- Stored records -
Segment Open

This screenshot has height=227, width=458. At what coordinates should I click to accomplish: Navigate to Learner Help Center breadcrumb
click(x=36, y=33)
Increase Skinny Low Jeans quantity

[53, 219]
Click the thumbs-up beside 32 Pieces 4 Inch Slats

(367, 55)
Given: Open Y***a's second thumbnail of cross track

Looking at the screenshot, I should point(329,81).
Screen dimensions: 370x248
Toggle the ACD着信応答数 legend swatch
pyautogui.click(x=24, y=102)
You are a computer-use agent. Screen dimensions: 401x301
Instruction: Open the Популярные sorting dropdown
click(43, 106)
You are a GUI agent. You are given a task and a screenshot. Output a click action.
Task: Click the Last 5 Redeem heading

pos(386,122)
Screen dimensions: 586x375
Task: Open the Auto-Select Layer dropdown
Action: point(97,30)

Segment Closed

- WHAT IS REQUIRED -
Retype the entries word for word.

- ANSWER TO THIS EXERCISE -
This screenshot has height=227, width=458. At what coordinates should I click to accomplish: Navigate to Learner Help Center breadcrumb
click(x=36, y=33)
Increase Skinny Low Jeans quantity

[53, 219]
Click the thumbs-up beside 32 Pieces 4 Inch Slats

(367, 55)
Given: Open Y***a's second thumbnail of cross track

Looking at the screenshot, I should point(329,81).
Screen dimensions: 370x248
Toggle the ACD着信応答数 legend swatch
pyautogui.click(x=24, y=102)
You are a computer-use agent. Screen dimensions: 401x301
Instruction: Open the Популярные sorting dropdown
click(43, 106)
You are a GUI agent. You are given a task and a screenshot. Output a click action.
Task: Click the Last 5 Redeem heading

pos(386,122)
Screen dimensions: 586x375
Task: Open the Auto-Select Layer dropdown
Action: point(97,30)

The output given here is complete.